Grandes fortunes italiennes : BNP Paribas sort l'artillerie lourde
Avec Diamond Tower Family Strategy, conçu avec la SDA Bocconi, BNP Paribas part à l'assaut des fortunes familiales italiennes, à la veille du plus gros transfert de patrimoine de l'histoire du pays.
- Ce qu’il faut savoir. C'est depuis la tour Diamant, son étincelant siège milanais qui a donné son nom au projet, que BNP Paribas a dévoilé, il y a quelques jours "Diamond Tower Family Strategy", un family-office d'un nouveau genre conçu avec la SDA Bocconi, la prestigieuse école de management lombarde. L'offre repose sur quatre piliers : stratégie, gouvernance, conseil et formation des héritiers. Elle traite le patrimoine familial comme un écosystème global : participations industrielles, immobilier, portefeuilles financiers, collections d'art, philanthropie. "Chaque famille est unique", résume Luca Bonansea, patron de la banque privée de BNL BNP Paribas. Coordonnée par Stefano Schrievers, la structure s'adosse à un "Family Strategy Lab", laboratoire de recherche installé à la Bocconi. Sur un marché saturé de single et multi-family offices, où bataillent déjà Fideuram (Intesa Sanpaolo), Banca Generali, Mediobanca ou Azimut, la banque joue la différenciation : pas de produits à écouler, mais un conseil indépendant, de l'analyse des besoins au pilotage des actifs non financiers, art et philanthropie compris.

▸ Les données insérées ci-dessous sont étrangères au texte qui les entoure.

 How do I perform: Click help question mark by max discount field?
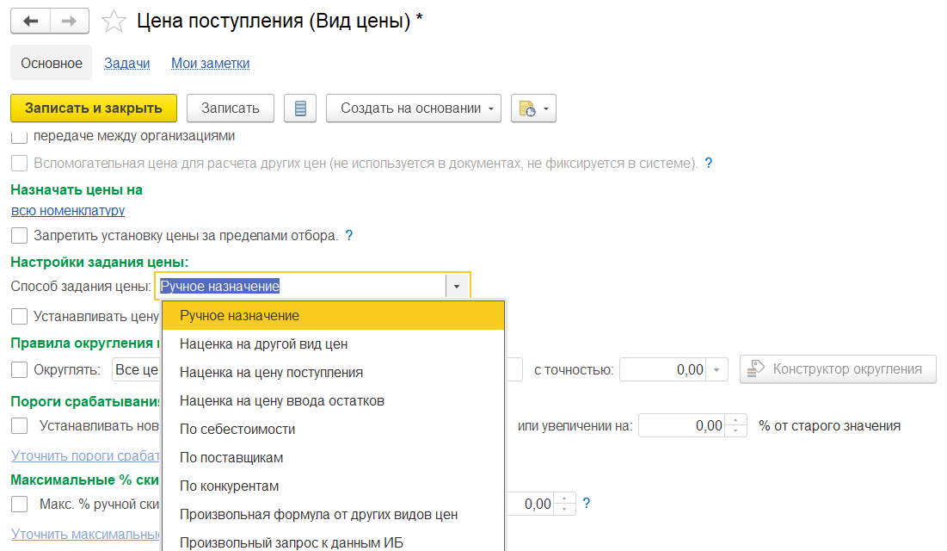pyautogui.click(x=587, y=504)
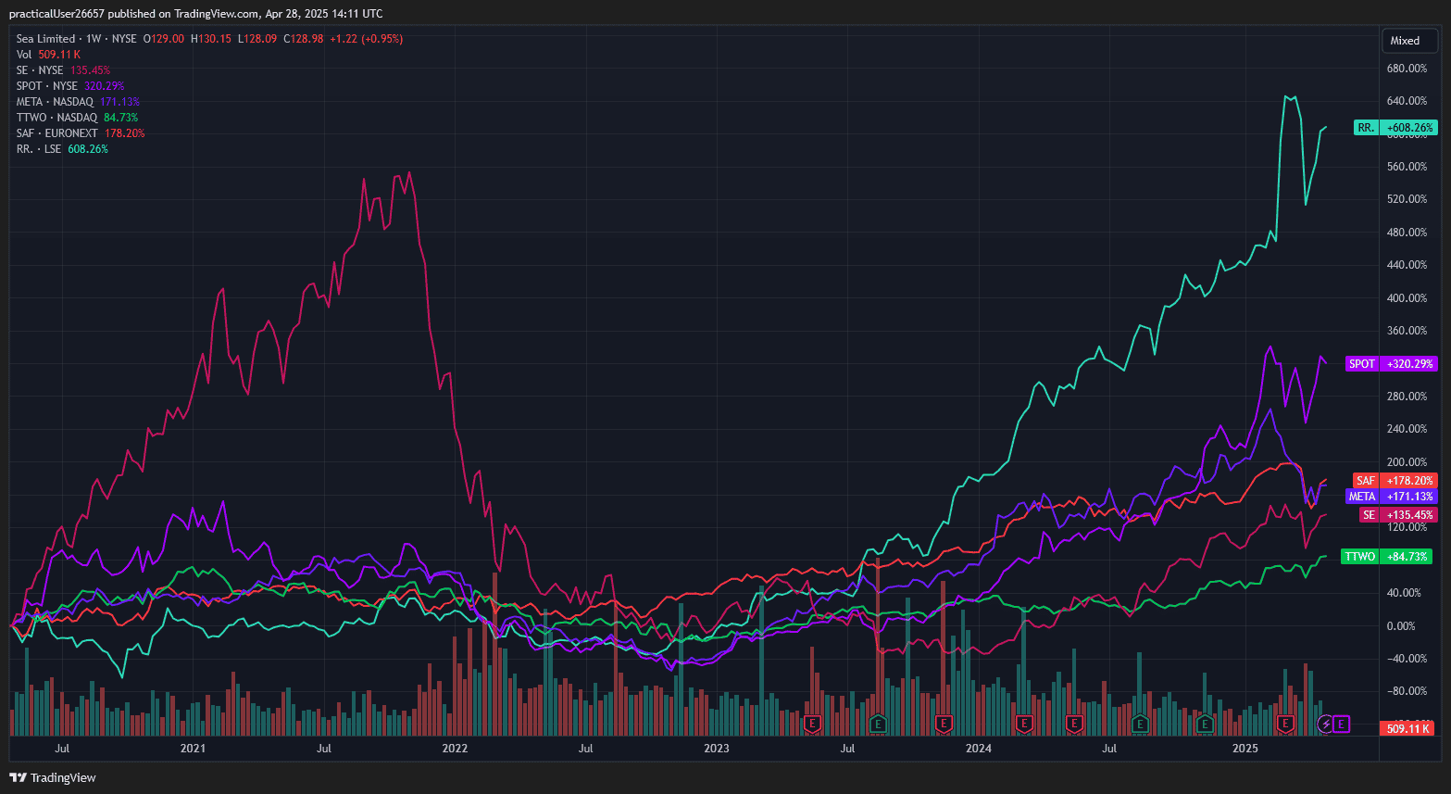1451x794 pixels.
Task: Open the Mixed price scale mode menu
Action: point(1408,40)
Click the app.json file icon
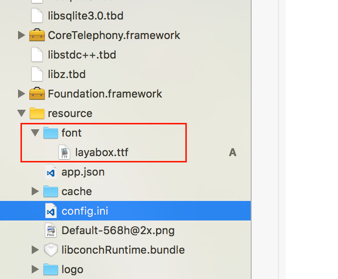The width and height of the screenshot is (338, 279). [51, 172]
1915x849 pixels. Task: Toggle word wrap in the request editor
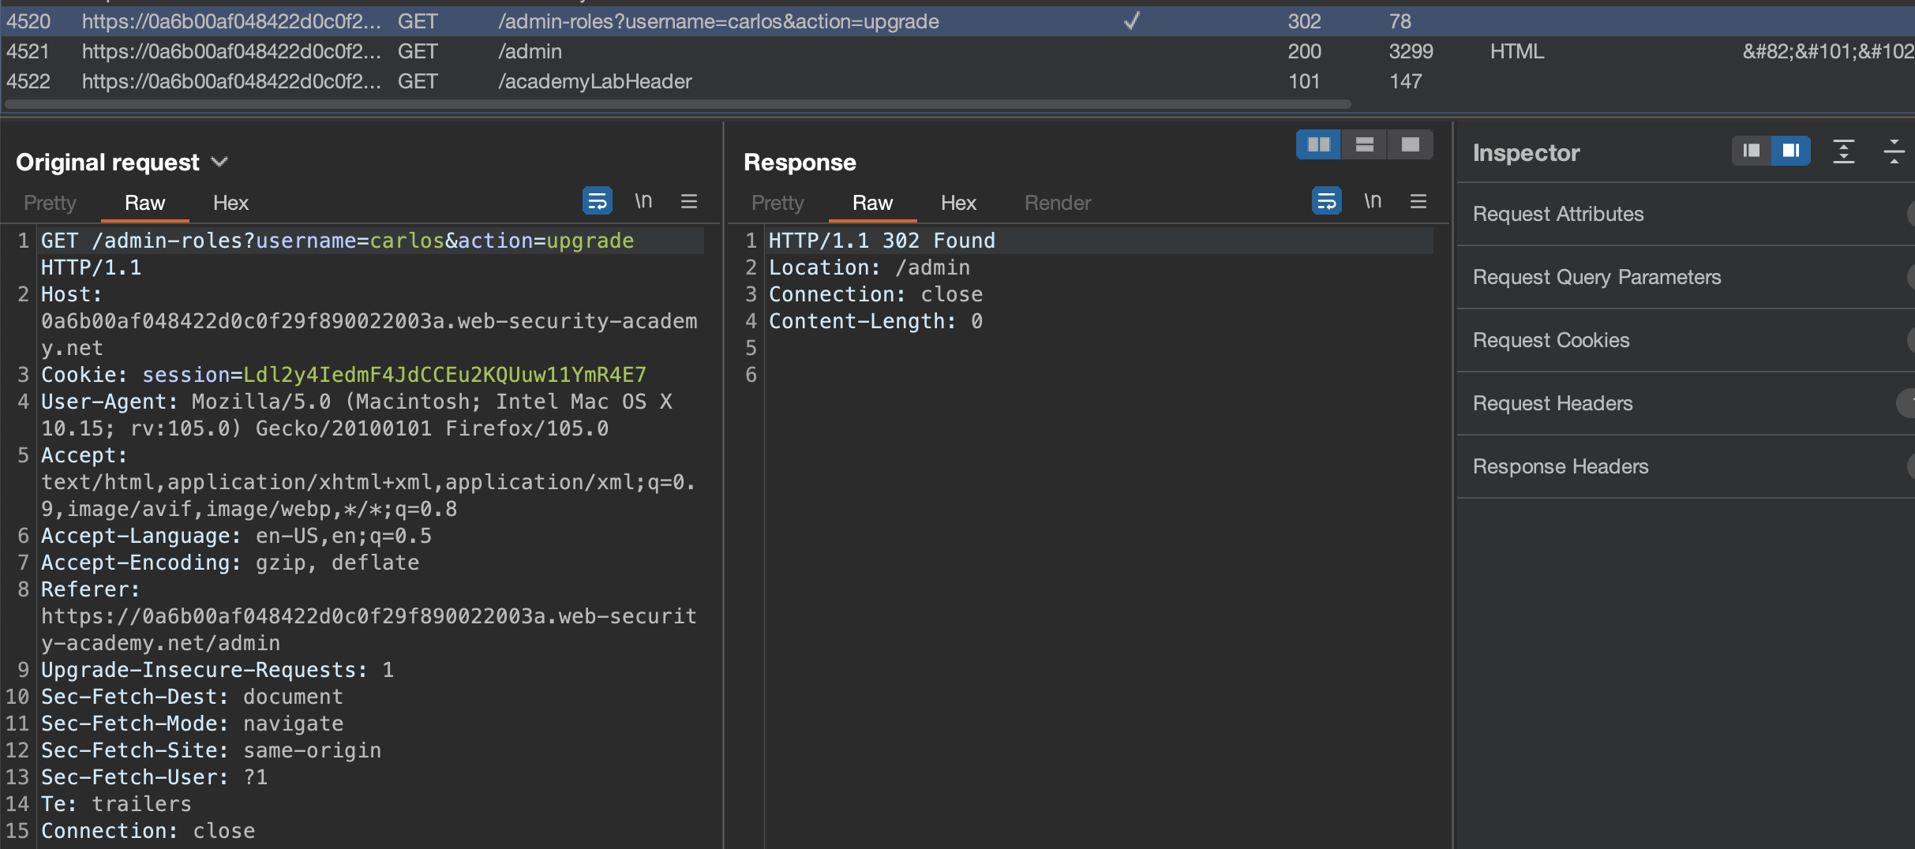click(x=597, y=201)
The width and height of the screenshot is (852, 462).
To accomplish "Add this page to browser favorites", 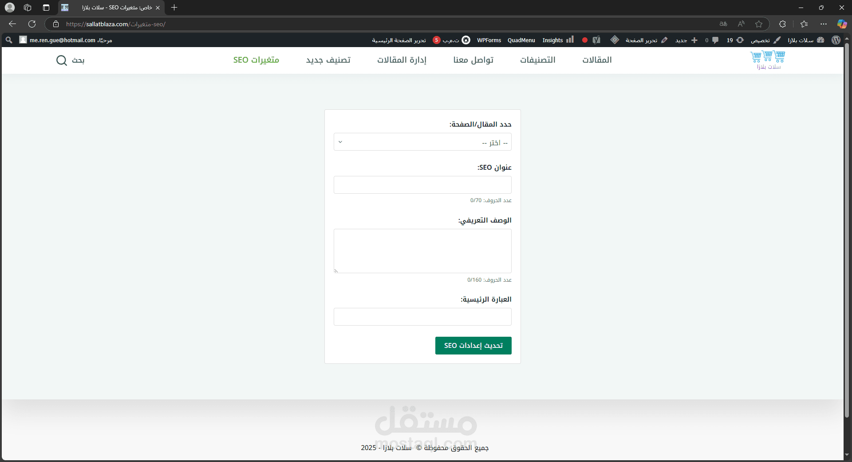I will (759, 24).
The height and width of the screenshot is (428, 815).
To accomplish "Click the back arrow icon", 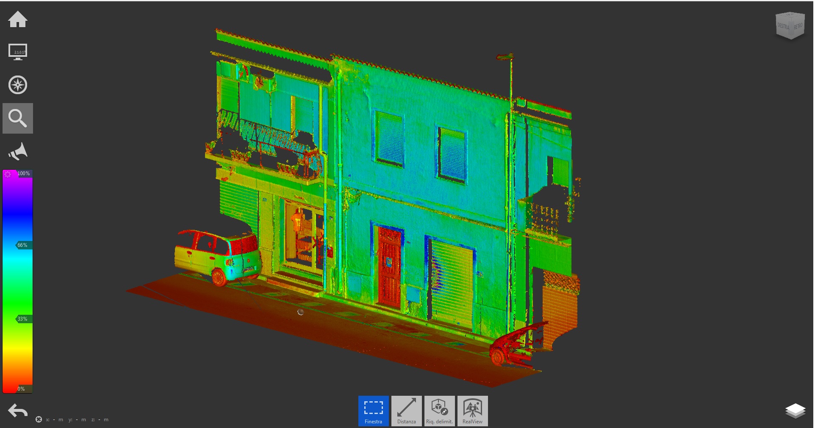I will (18, 411).
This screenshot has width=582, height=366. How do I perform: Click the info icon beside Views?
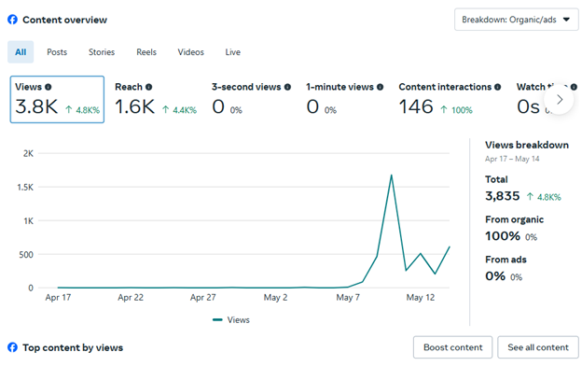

- Pourquoi l'enjeu est important pour BNP Paribas. Le patrimoine des ménages italiens culmine à 12 800 milliards d'euros, dont 4 500 milliards d'actifs financiers investissables : le troisième gisement d'Europe. Mais plus de 2 000 milliards dorment sur des comptes de dépôt, 80 % de la richesse est aux mains des plus de 55 ans et 60 % des plus de 65 ans n'associent pas leurs enfants aux décisions d'investissement. Surtout, 470 milliards d'euros d'actifs financiers changeront de mains d'ici à 2036 – plus de 1 000 milliards en comptant la pierre –, quand 63 % des entreprises familiales, qui forment près de la moitié du top 1 000 transalpin, n'ont aucun plan de succession. Pain bénit pour la banque privée italienne, l'une des plus dynamiques d'Europe. Pour BNP Paribas, l'affaire est mûrement réfléchie : depuis le rachat d'AXA IM, qui a hissé le groupe dans le trio de tête européen de la gestion d'actifs, la collecte de la grande épargne est érigée en moteur de croissance. Diamond Tower en est le prolongement naturel à l'étage des très grandes fortunes.
- En coulisses. Jean-Laurent Bonnafé, le directeur général de BNP Paribas regarde toujours l’Italie avec les yeux de Chimène. Au lendemain du rachat de BNL en 2006, c'est lui qui en prend les commandes, apprend l'italien à une vitesse record et réussit une intégration citée en exemple, avant de regagner Paris en 2008 comme directeur général délégué. Un galop d'essai transalpin qui lui ouvrira, fin 2011, la direction générale du groupe. Depuis, le patron de BNP Paribas défend contre vents et marées son "deuxième marché domestique".